ACPA 2016 Conference: Conferencing with a Baby
I did it. I took my 9-month-old baby with me to a conference and lived to tell the tale.
Attending ACPA 2016 was a relatively simple decision that I made about my professional development in April of 2015. I was approaching my second maternity leave from work, but my supportive manager let me know that I would still be allocated PD funds for the year I would be away. I chose to invest them in ACPA. At the time, my parenting experience made me confident that I would be able to leave my 9 month old at home with my partner. Fast forward to February 2016 and you would find me anxiety-ridden as I grappled with the reality that my baby who was still refusing solid food would have to accompany me on a 5 hour train trip and during 4 days of conferencing. And my partner would not be able to come with me to help. But, I knew that this was something I wanted to do for myself, and to prove that mothers can still be engaged in their careers while being good parents.
Taking Marcus with me taught me a few things.
1) The idea that women can have it all is true. We just can’t have it all at the same time.
I had resigned myself to not being able to participate in the conference as fully as I would have had I not had my baby with me, but I still struggled with my #FOMO as I watched my colleagues and other conference go-ers heading to evening events as I rushed back to my hotel room for bedtime. I have come to realize that the worst pressure I ever put on myself was to force myself to fully invest in all parts of my life simultaneously. Women are still struggling for equity, and I managed to internalize that struggle into the belief that all the doors have to be open at once. It’s a recipe for mental health disaster. We should be able to make our own choices, but the reality of choice is that some paths are sacrificed, even if just temporarily. I’ve finally stopped beating myself up for slowing down in certain parts of my life while I deal with the daily needs of my children. I know that I have time to make more choices down the road.
2) Flexibility is a muscle you can train.
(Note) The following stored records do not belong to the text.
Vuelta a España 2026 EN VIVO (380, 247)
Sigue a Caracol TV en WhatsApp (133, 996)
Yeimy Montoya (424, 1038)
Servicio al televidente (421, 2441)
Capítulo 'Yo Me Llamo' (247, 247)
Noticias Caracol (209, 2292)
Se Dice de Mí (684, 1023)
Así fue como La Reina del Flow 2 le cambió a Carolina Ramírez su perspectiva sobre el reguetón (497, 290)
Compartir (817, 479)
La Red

My baby is an extroverted, adaptable rockstar. As a lifelong introvert, I am baffled by his ability to be handed to stranger after stranger without even a pouty-face. By the end of the conference, I had let go of my anxiety about keeping to his schedule and figuring out logistics because he just made it so easy for me. It’s made me realize how much of my life has been spent thinking about all the possibilities I can plan for and how few of those plans I actually end up using. Planning is important, but I was a lot happier when I just sat back, enjoyed the present and dealt with the problems as they came up. It’s made me decide to consciously practice spontaneity and challenge myself to avoid the worst-case scenarios. After years of managing risk as part of my job, I’m not worried about losing my ability to plan, but I think I can find a better balance between being planful and flexible.
3) Accessibility can’t be an afterthought.
I live a privileged life that does not usually involve having difficulties with mobility. It’s so easy for me to forget what barriers mean when I’m used to strolling up a set of stairs, walking through snow drifts, or riding up an escalator. Getting around at the conference took a lot of extra thought from figuring out where elevators were, to allotting extra time to maneuver a stroller along snowy, gravelly sidewalks. By the end of the day, the smallest issues made a huge impact on my mental well-being and subsequently my desire to remain engaged. Trying to get into a coffee shop to meet my colleagues only to find a set of stairs, or a floor plan that didn’t have room for the stroller made me want to turn around and go back to my hotel. What this would be like every day overwhelms me. We need to do better than shrug our shoulders as we try to find ways to support students with disabilities. We need to be committed to finding solutions.
4) It really does take a village.
I am beyond grateful that I work in Student Affairs at Ryerson, and within the field of education. With over a dozen colleagues there to support, I had the confidence to stretch myself and engage in ways that would never have been possible if I had tried to do this alone. Sure I was tired, sometimes cranky, but I could be my authentic self and I knew I had my #RyersonSA family there with me. It made a huge difference. I’m also really grateful that I work in the field of Student Affairs. The number of #SAparents who engaged me to cheer me on, give me a wink, or just express solidarity was moving.
The highlight of my conference came during my presentation with Jen Gonzales, as during our last 10 minutes Marcus just couldn’t last without food any longer. So I strapped him in the carrier and nursed him as we finished talking about our transformative relationship and how it has impacted how we see women in leadership. In the moment, it didn’t seem like a big deal since I’ve been doing it for 9 months, but one of the participants in the session gave me some very positive feedback about how seeing a mother breastfeed while presenting at a professional conference affected her. On one hand, I wish that this wasn’t something so out-of-the ordinary, but I’m also really gratified that the effort I put into attending with Marcus did seem to have an impact. Given the choice, I would probably ask my partner to look after the kids for future conferences, but I hope I see other moms and dads bring their babies. And if they do, I’ll be first in line to take a turn in supporting them.